The results were surprising. Low-income patients were significantly more responsive to star ratings. They were much more likely to choose a doctor if the star rating was just barely rounded up, compared to similar doctors with a star rating that was just barely rounded down. Alternatively, high-income individuals hardly reacted to star ratings at all. These patients consistently chose higher quality doctors but were unlikely to choose a GP just because the star rating happened to be rounded up instead of rounded down. This suggests that high income patients had access to other sources of information about GP quality, while low-income patients were forced to lean heavily on the website.
To quantify the role of information differences on healthcare inequality more broadly, we conducted a series of simulations rooted in our analysis of the data. These simulations allow us to understand the choices patients would make if they had more precise background information about GP quality. Compared to the current status quo, we found that equalising information across income groups would reduce disparities by approximately one-fifth. In other words, information differences are a significant source of healthcare inequities across the income distribution. Moreover, we simulated the effects of providing patients with more equal access to doctors, alongside more equal information, and find that the two reinforce one another: individuals benefit more from choice when then they have the information to select the best doctors.
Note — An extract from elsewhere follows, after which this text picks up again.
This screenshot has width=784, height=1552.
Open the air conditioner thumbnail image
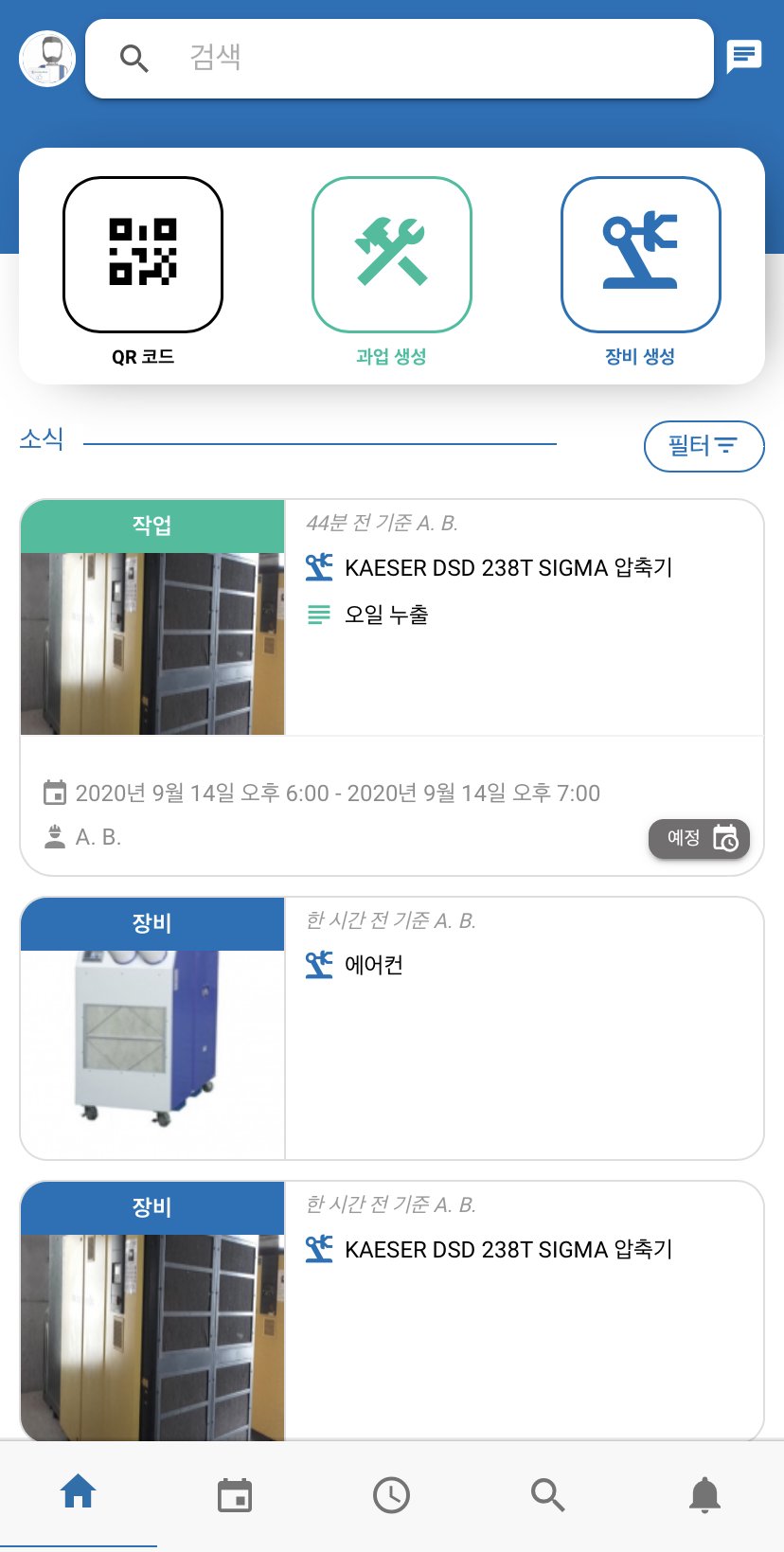(152, 1055)
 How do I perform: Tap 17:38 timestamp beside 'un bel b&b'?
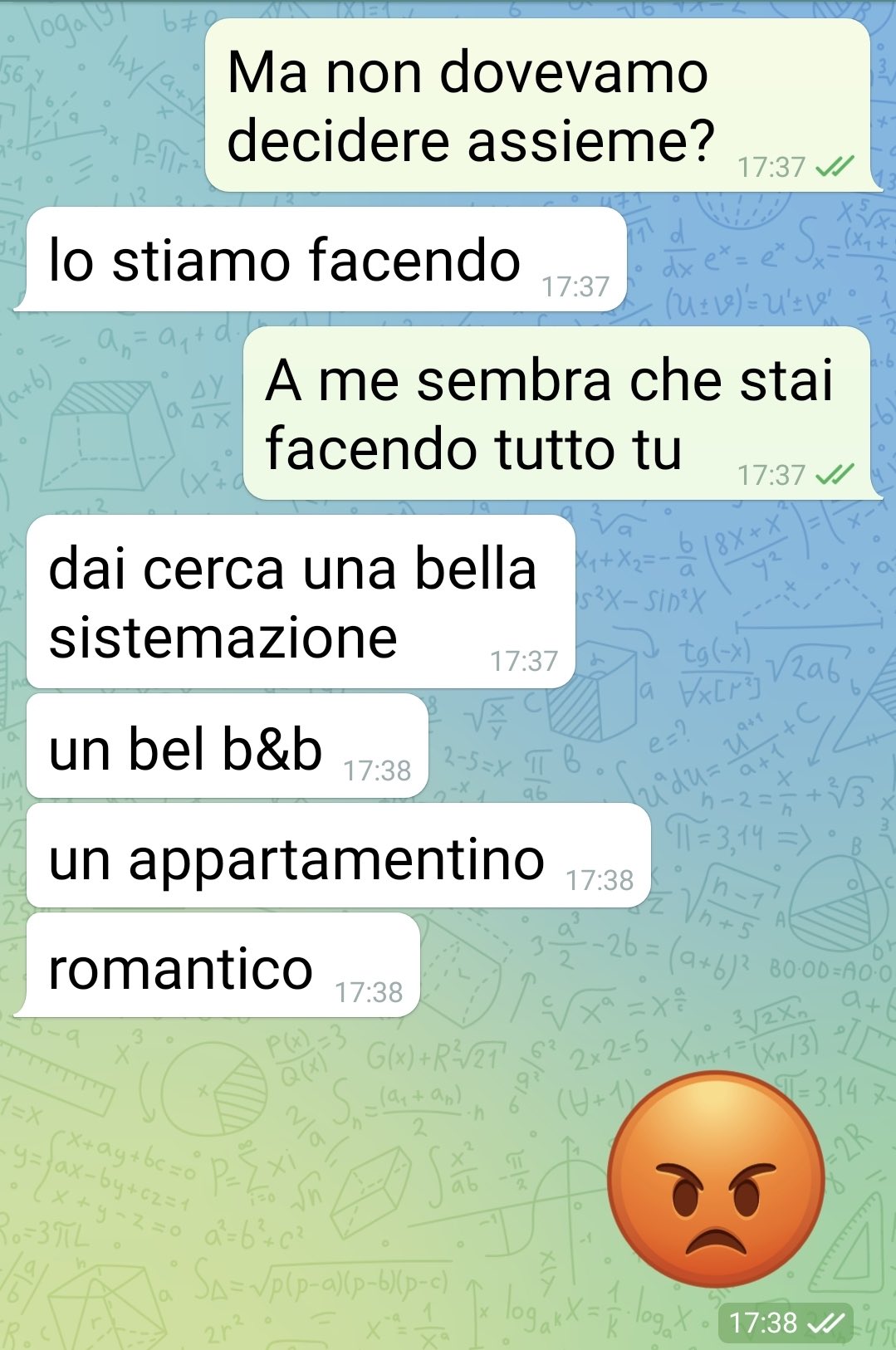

These findings highlight the importance of providing easy-to-access information and ensuring that patients have the tools to make better choices. Our results indicate that low-income patients benefited most from the NHS review system, and that its removal in 2020 was particularly harmful to these patients. However, it is worth noting that star ratings based on patient reviews are not necessarily the sole or best source of information. Making other key information about healthcare providers easily accessible would likely also help address disparities and empower individuals to make informed choices.
Many countries are currently debating whether patients should have greater autonomy when making healthcare decisions, including the choice of medical providers. While evidence suggests that choice can benefit patients (Gaynor et al. 2016), our study highlights an important caveat. Patients benefit from choice when they can make informed decisions, which may not always be the case if information is not readily available. We hope further research explores methods of providing user-friendly information that empowers all patients, not just those proficient in navigating a complex healthcare system.
References
Brown, Z Y, C Hansman, J Keener, and A F. Veiga (2023), “Information and Disparities in Health Care Quality: Evidence from GP Choice in England”, NBER Working Paper No. w31033.
Cookson, R, C Propper, M Asaria, and R Raine (2016), “Socio-economic inequalities in health care in England,” Fiscal Studies 37(3-4): 371–403.
Gaynor, M, C Propper, and S Seiler (2016), “Free to choose? Reform, choice, and con- sideration sets in the English National Health Service,” American Economic Review 106(11): 3521–57.
NHS (2016), “NHS England response to the specific duties of the Equality Act Equality information relating to public facing functions”, January.
OECD – Organisation for Economic Co-operation and Development (2014), Health at a Glance: Europe 2014.
Santos, R, H Gravelle, and C Propper (2017), “Does quality affect patients’ choice of doctor? Evidence from England,” The Economic Journal 127(600): 445–494.
Scobie, S, and J Morris (2020), Quality and inequality: digging deeper, Technical Report, Nuffield Trust.